= Customs clearance in China =

Customs

Customs clearance can be conducted at any one of the many customs offices in China. A commercial invoice, packing list and the CIF (cost, insurance and freight) must be provided for the shipment. It is also important to make sure that all documentation shows the complete country name as “People’s Republic of China.”

== Issues in customs clearance ==
Customs clearance in China may function as a major trade barrier, particularly because the lack of transparency regarding tariffs regulation, contingents of imports and licenses, processes for imports and sales of non-Chinese goods often makes things complicated.
In addition, due to different settlement systems, complications may occur regarding the classification of products. Mainly in the field of harmonized customs tariff numbers (HS Codes) companies are often confronted with extensive issues.

== Obligatory certificates ==
For products which require Chinese certificates, copies of the respective documents (CCC, CEL, CFDA, CRCC, HAF 604, etc.) must be enclosed to the exporting goods. Depending on the applicable regulations, the certified products have to be marked and a printing permission has to be obtained. In case that assembled products are certified as a system, it is of importance to send the goods assembled to China. Otherwise it is possible that the customs officers demand certificates for every single component.
Many companies expect a smooth customs clearance process in China because their products are not mandatory for a certification. However, it often occurs that products are detained in customs clearance with a note saying certifications are required. In most cases, the HS Code, product name or a product specification implies a certification obligation so that customs officers expect a certificate.
If products are wrongfully detained in customs but the products are not obliged for a certification, the manufacturer still has to cover the costs for storage, destroying the goods or send them back to the country of origin.

== Customs Clearance of Used Machines ==
For the import of used machines, a specific import license and approval of the China Certification and Inspection Group (CCIC) is required. Barriers for the import of used machines exist due to the contingencies and restrictions imposed. The exact product-specific regulations are accessible at the CCIC.

== Process of Customs Clearance ==
China with no unified custom process, standards and requirements or a single custom entity makes the process more complex. As customs regulation may vary from region to region across China. Each custom office has its own regulations and requirements for clearance. The following is a brief detail how export process works at the Shanghai Customs Office.

=== Confirm the Goods Dispatching Date ===
-Order Confirmation - confirm the price and quantity of goods.

-Contract Confirmation - confirm the final contract, be clear about price, quantity and shipping date.

=== Informing Freight Forwarding ===
-Prepare documents attesting to the giving or receiving of money, goods, etc. with freight forwarding, such as receipts, bills, vouchers and invoices.

-Prepare documents including B/L, commercial invoice, packing list, contract, certificate of origin, quality inspection certificate, etc. (different documents are required regarding to different countries).

=== Customs Clearance Process ===
-Exchange for original bill of loading with local forwarding agent.
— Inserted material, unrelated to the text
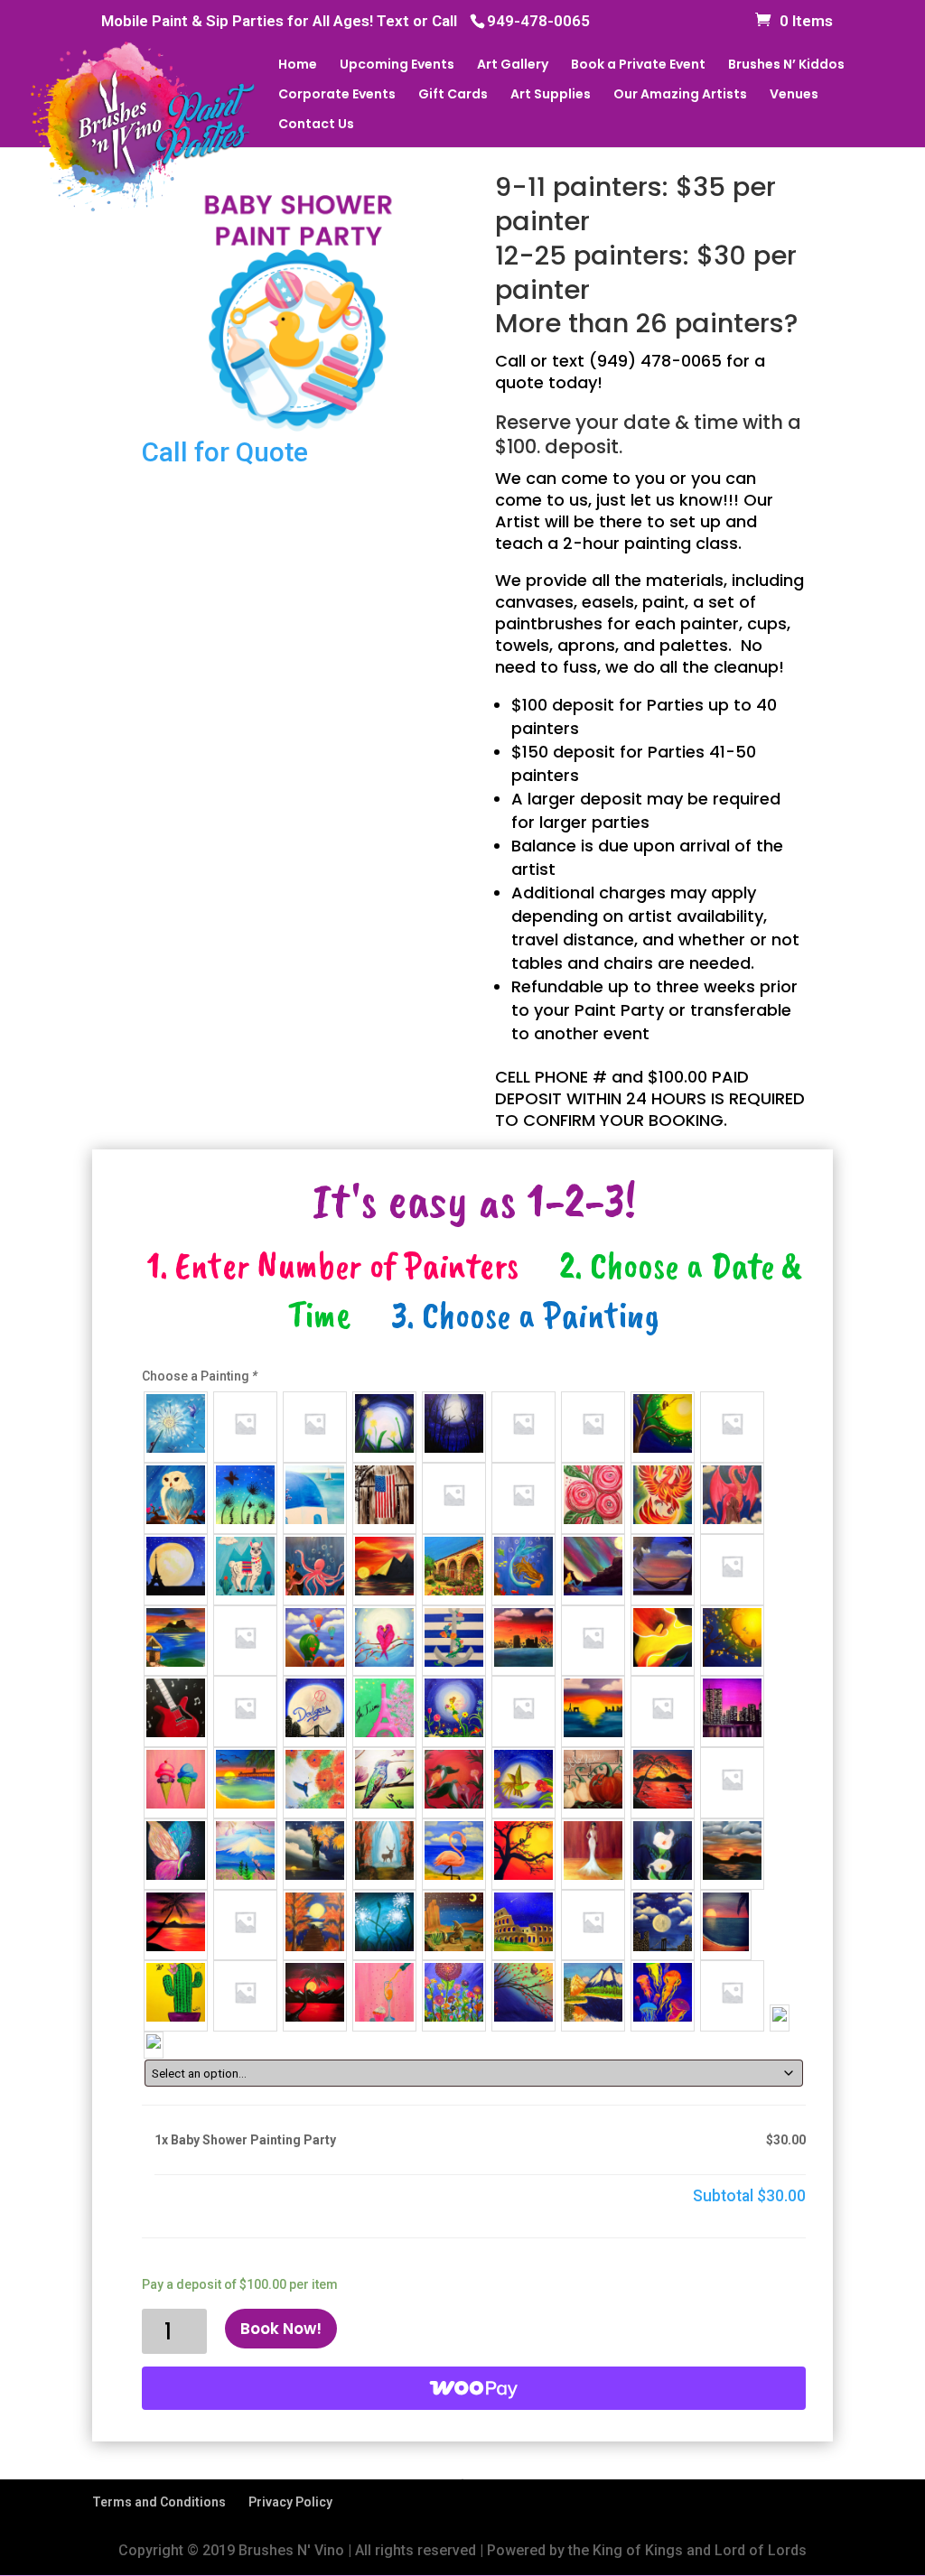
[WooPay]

-Online customs declaration with China Customs.

-Complete final inspection work with China Customs.

-Allow to pass.

=== Transportation ===
Before transportation, China Customs will check whether the goods have health certificate and animal or plants quarantine issued by General Administration of Quality Supervision, Inspection and Quarantine of the People's Republic of China. If so, appointment with China Customs is needed at least one day before shipping. China Customs is required to check the health certificates.

== Customs Clearance of Used Machines ==
For the import of used machines, a specific import license and approval of the China Certification and Inspection Group (CCIC) is required. Barriers for the import of used machines exist due to the contingencies and restrictions imposed. The exact product-specific regulations are accessible at the CCIC.